» **PARTS OF THE EXERCISE**
(a) In the passage on sin and pastoral discernment, rewrite the section between "Pastoral Discernment in" and "understanding—can be helped.", inclusive, replacing "fainthearted" with "timid".
(b) Carry the passage on sin and pastoral discernment forward from its final sentence.

(DOCUMENT TEXT)

The sin of defiance. The Old Testament speaks of “high-handed” sins (see Numbers 15:30)—deliberate, premeditated acts of defiance against God’s law. Certain sins fell into this category in Israel: murder and blasphemy among them. Significantly, there was no sacrificial provision for high-handed sin under the Mosaic law. The penalty was death. The severity of the response reflects the gravity of wilful, knowing rebellion. I am reluctant to apply this category of sin to Christians. The Old Testament background clarifies what is at stake when sin is not a matter of weakness or ignorance, but of deliberate choice.
Pastoral Discernment in Practice
Paul’s instruction to the Thessalonians maps these categories onto congregational life with pastoral precision. Writing in 1 Thessalonians 5:14, he urges the church: “Admonish the idle, encourage the fainthearted, help the weak, be patient with them all.” Three groups, three responses. The idle—those who know better and are in wilful neglect—must be warned. The fainthearted—the easily discouraged, those prone to despair—should be encouraged. The weak—those struggling under the burden of bodily frailty or limited understanding—can be helped.
The practical implication is that effective pastoral care and meaningful accountability require discernment. When someone is caught in sin, the question is not only, “What did they do?” but also, “Why did they do it, and what does this person need?” Consider someone struggling with pornography. Did he or she stumble once, came to you broken and repentant, and ask for help guarding against a repeat? Or is this someone who grew up in a home saturated with sexual sin and who is deeply entangled? Or is it a long-term lifestyle that preceded conversion, and which now requires sustained, intensive work? The sin in each case is real and must be addressed, but the pastoral approach will differ in tone, intensity, and focus.

(End DOCUMENT TEXT)
(LISTED ENTRIES)

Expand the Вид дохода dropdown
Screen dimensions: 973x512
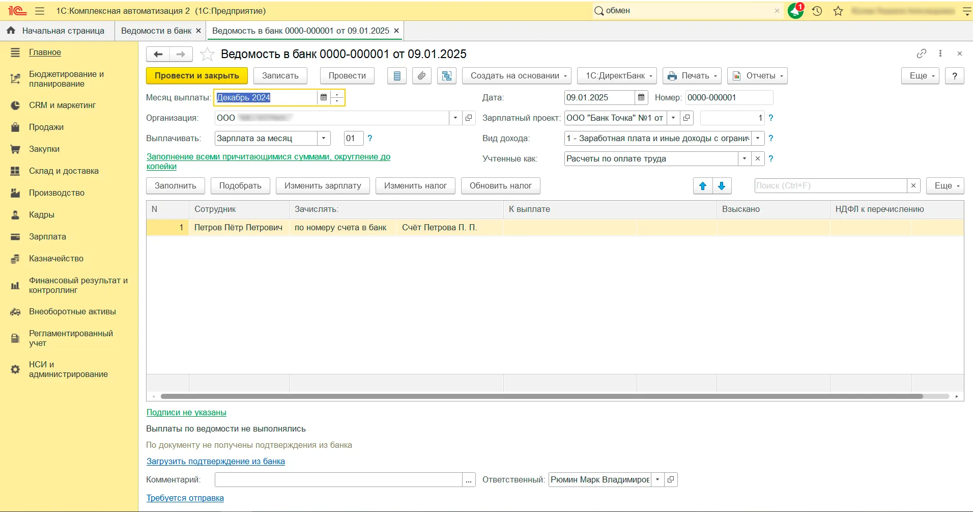[758, 138]
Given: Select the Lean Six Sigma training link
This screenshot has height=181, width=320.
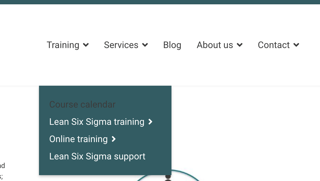Looking at the screenshot, I should 97,122.
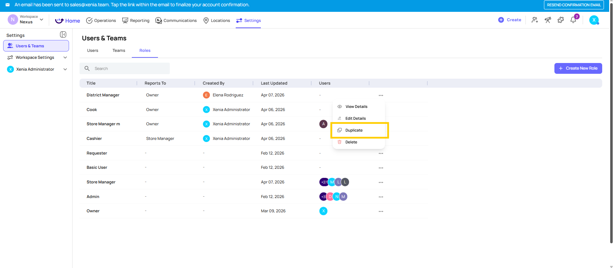The width and height of the screenshot is (613, 268).
Task: Open three-dot menu for Admin role
Action: [381, 197]
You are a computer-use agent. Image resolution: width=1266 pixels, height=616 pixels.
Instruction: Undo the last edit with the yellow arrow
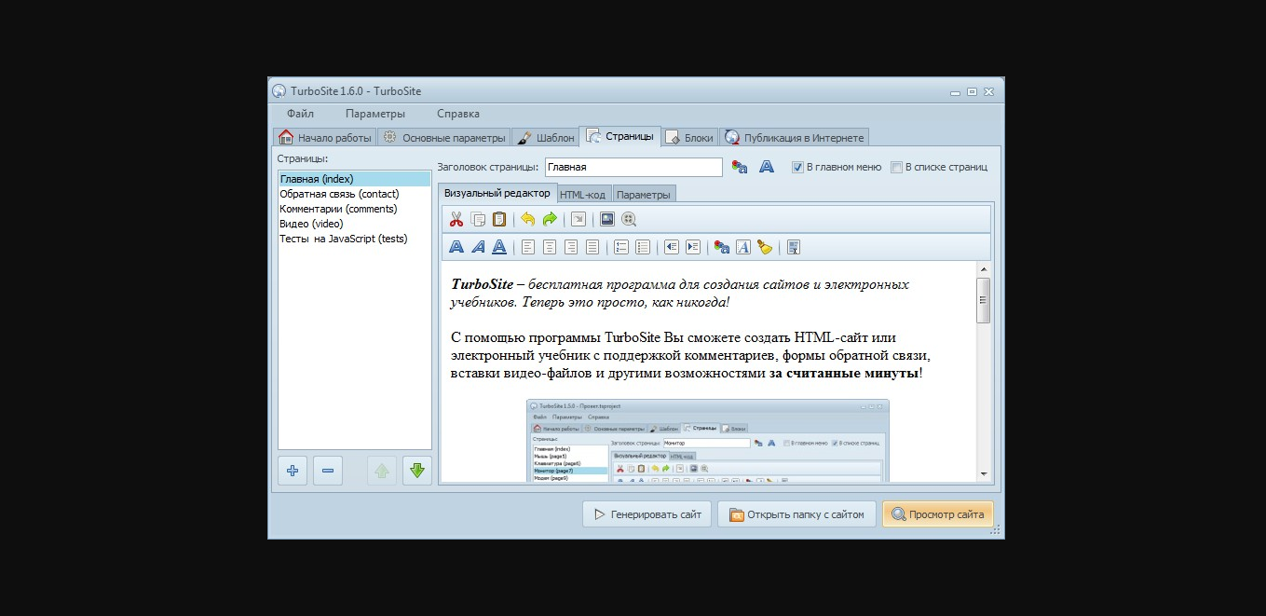[x=527, y=219]
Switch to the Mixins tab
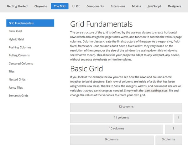The width and height of the screenshot is (188, 146). [x=136, y=6]
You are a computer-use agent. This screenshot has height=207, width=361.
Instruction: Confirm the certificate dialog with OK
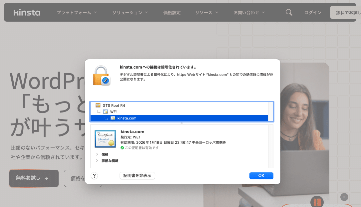261,176
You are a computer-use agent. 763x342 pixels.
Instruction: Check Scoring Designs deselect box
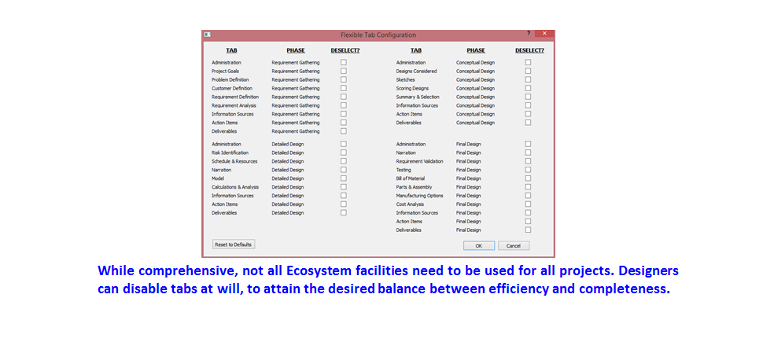[x=529, y=88]
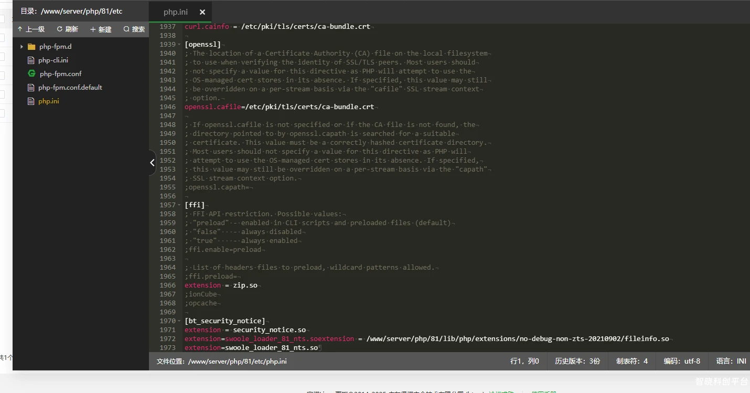Go up one directory level (上一级)
This screenshot has height=393, width=750.
31,29
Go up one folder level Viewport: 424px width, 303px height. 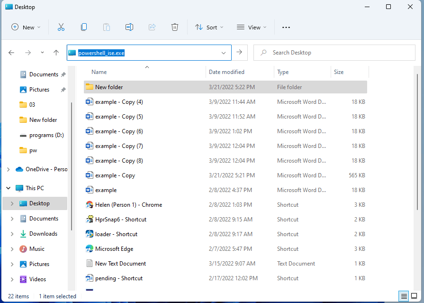[56, 53]
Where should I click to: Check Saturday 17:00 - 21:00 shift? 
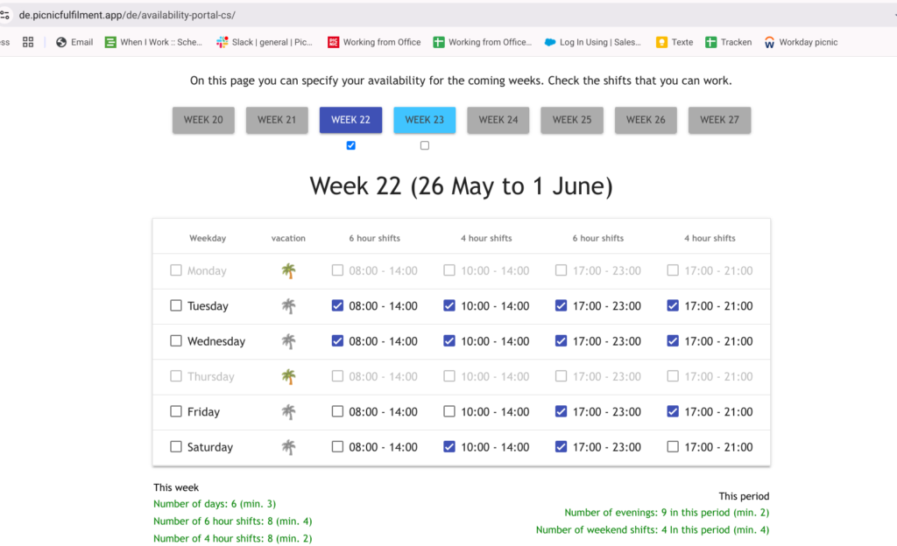[x=673, y=447]
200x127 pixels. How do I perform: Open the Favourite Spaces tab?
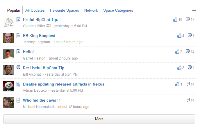click(x=65, y=11)
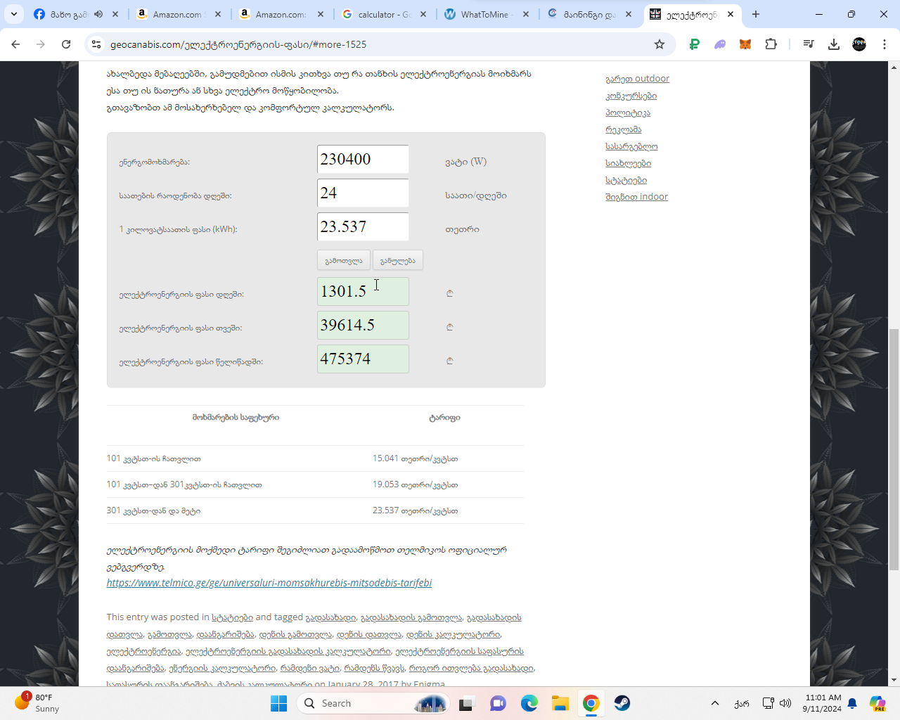Screen dimensions: 900x720
Task: Bookmark this page with the star icon
Action: [x=659, y=44]
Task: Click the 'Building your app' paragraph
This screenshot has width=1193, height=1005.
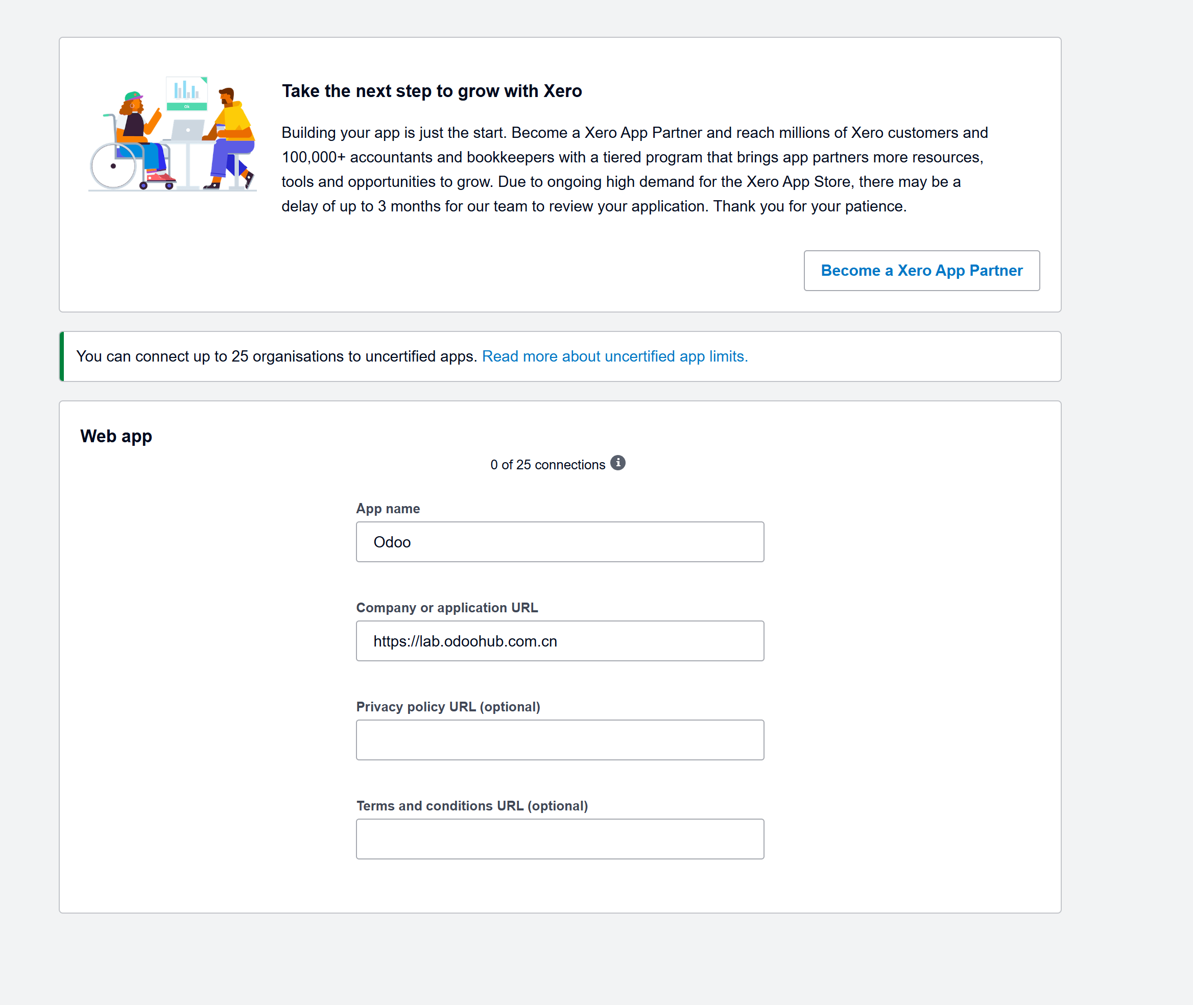Action: [634, 170]
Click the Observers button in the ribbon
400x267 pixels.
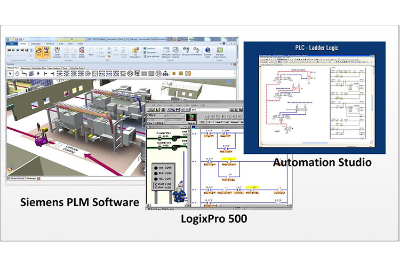(x=150, y=52)
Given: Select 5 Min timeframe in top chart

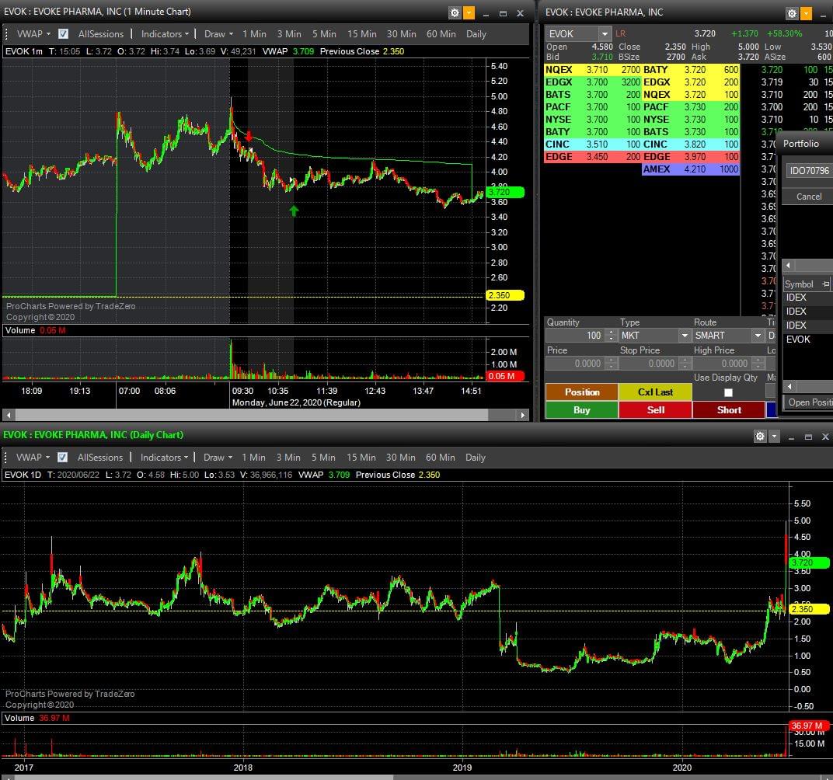Looking at the screenshot, I should point(324,34).
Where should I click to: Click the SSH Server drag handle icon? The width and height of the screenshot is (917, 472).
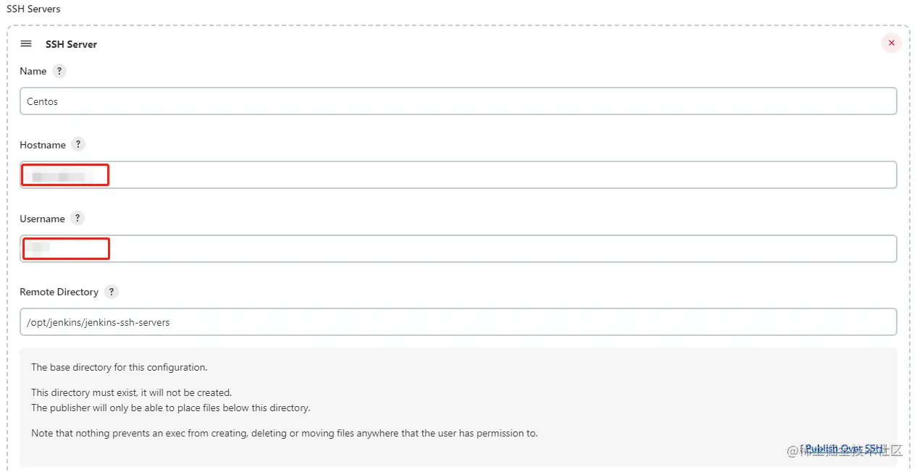[x=26, y=43]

(End LISTED ENTRIES)

» **ANSWERS TO THE PROBLEMS**
(a)
Pastoral Discernment in Practice
Paul’s instruction to the Thessalonians maps these categories onto congregational life with pastoral precision. Writing in 1 Thessalonians 5:14, he urges the church: “Admonish the idle, encourage the timid, help the weak, be patient with them all.” Three groups, three responses. The idle—those who know better and are in wilful neglect—must be warned. The timid—the easily discouraged, those prone to despair—should be encouraged. The weak—those struggling under the burden of bodily frailty or limited understanding—can be helped.

(b)
This discernment also calls for self-knowledge. Part of helping people grow in holiness is helping them understand their own patterns: what triggers their particular sins, what situations or states make them vulnerable, what disciplines and guards they need to put in place. Sin may be all the same in its essence—falling short of God’s glory—but the path out of it requires knowing both the sin and the sinner.
Conclusion
The doctrine of sin is not merely a theoretical matter. It shapes how we understand ourselves before God, how we receive the gospel, and how we live together in the church. To understand that we are born under sin—not merely prone to sins—is to grasp the depth of our need for a Saviour. To understand that Christ deals with the guilt of sin, while the Spirit works progressively at its pollution, is to hold together justification and sanctification without collapsing one into the other. And to understand that sin comes in different forms—weakness, folly, and defiance—is to become more patient, more perceptive, and more genuinely helpful to those around us who are fighting the same battles we are.